He took a long pull from his glass, moving past the memory and to the present. So long as she was standing next to him, and wasn’t making a pest out of herself, he supposed some sort of small talk was warranted, something he’d never been particularly good at. But at least in their case they had shared interests. More specifically, the witness she’d placed into the witness protection program two months ago. A witness that was giving Connor his fair share of sleepless nights with her ceaseless demands for expensive items not included in the program’s limited budget.

He cleared his throat. “Congratulations on convincing Melissa Robbins to testify.”

Bronte appeared not to hear him at first. She twisted her lips, then glanced away. “I’m not sure if I’m deserving of congratulations yet. She’s a reluctant witness at best. And her ex-boyfriend, Leonid Pryka, is a formidable target.” She looked him full in the face. “Does that mean you’re in charge of her protection?”

“Yeah.”

Connor supposed that, on the surface, you couldn’t find two people more different from each other. Where Bronte appeared at home in her sophisticated clothes and surroundings, he was counting the minutes until he could get out of there and out of his monkey suit.
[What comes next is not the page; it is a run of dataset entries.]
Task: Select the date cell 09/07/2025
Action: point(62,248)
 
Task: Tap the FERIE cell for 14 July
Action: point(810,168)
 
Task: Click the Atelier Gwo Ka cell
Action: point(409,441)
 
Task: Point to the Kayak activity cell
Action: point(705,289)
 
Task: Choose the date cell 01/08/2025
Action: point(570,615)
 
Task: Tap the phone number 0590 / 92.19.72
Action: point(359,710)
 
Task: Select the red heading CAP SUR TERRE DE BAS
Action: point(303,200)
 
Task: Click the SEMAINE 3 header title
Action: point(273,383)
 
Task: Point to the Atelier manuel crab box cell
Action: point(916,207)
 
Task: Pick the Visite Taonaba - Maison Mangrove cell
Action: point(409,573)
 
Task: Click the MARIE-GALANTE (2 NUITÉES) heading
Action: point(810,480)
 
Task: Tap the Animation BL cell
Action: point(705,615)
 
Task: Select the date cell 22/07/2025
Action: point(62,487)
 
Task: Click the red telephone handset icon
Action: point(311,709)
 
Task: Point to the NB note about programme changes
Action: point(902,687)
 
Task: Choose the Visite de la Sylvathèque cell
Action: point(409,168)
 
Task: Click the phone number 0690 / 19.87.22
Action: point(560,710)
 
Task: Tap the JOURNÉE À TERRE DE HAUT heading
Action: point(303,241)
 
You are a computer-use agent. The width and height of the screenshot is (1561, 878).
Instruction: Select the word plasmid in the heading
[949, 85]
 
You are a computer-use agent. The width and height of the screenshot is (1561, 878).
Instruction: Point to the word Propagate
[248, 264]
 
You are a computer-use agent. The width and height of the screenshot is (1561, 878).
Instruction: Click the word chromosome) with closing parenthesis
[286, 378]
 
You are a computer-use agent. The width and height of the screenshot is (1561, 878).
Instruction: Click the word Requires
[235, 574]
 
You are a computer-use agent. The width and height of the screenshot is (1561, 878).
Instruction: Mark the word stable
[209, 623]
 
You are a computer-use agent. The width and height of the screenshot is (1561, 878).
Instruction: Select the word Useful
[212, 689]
But they did share something in common: their involvement in the justice system, though he found it ironic that even in that regard their roles were completely different.
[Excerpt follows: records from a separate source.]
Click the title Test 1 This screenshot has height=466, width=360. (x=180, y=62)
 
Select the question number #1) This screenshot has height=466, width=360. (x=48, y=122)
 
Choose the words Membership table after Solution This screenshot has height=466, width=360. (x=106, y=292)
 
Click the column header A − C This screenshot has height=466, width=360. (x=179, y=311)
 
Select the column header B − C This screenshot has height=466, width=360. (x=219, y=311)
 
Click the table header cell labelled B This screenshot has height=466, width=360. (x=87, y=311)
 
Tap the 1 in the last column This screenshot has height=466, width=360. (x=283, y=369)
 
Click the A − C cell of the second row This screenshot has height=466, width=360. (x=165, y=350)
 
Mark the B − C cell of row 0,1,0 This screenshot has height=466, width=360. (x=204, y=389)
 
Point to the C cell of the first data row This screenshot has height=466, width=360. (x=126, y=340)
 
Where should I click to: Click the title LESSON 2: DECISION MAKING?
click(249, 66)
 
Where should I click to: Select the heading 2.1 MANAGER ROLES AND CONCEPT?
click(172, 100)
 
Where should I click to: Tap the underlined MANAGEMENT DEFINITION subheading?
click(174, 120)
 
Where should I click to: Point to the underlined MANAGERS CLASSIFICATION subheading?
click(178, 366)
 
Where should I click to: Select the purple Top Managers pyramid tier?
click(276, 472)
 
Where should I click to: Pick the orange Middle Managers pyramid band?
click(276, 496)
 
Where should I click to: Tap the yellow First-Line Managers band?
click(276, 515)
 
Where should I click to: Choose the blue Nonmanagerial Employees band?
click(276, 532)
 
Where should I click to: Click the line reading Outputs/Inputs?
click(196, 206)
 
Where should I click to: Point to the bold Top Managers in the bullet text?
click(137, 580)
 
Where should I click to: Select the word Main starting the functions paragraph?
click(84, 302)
As an attorney in the Transnational/Major Crimes Section of the U.S. attorney’s office, Bronte O’Brien put together cases against criminals to take to trial, which sometimes required protection for key witnesses she unearthed. And as a deputy U.S. marshal in Witness Security and Protection, also known as WitSec, that’s where he came in. He made sure those witnesses were kept safe and sound and delivered in time for trial.

In this particular case, Bronte had convinced Melissa Robbins to testify against her ex-boyfriend, Leonid Pryka, a once small-time importer who had become big time with noted speed, making local and federal law enforcement very interested in just how, exactly, he had come by his seemingly instant wealth. They suspected that illegal arms and possibly weapons of mass destruction might be the import of choice. And apparently the U.S. attorney’s office felt that Pryka’s spurned girlfriend was the witness that could help them finally prove it.

Connor’s current assignment was to keep Melissa Robbins safe. Well, at least from outsiders. Protecting himself and the other marshals from her incessant, aggravating, irrational demands was something else entirely.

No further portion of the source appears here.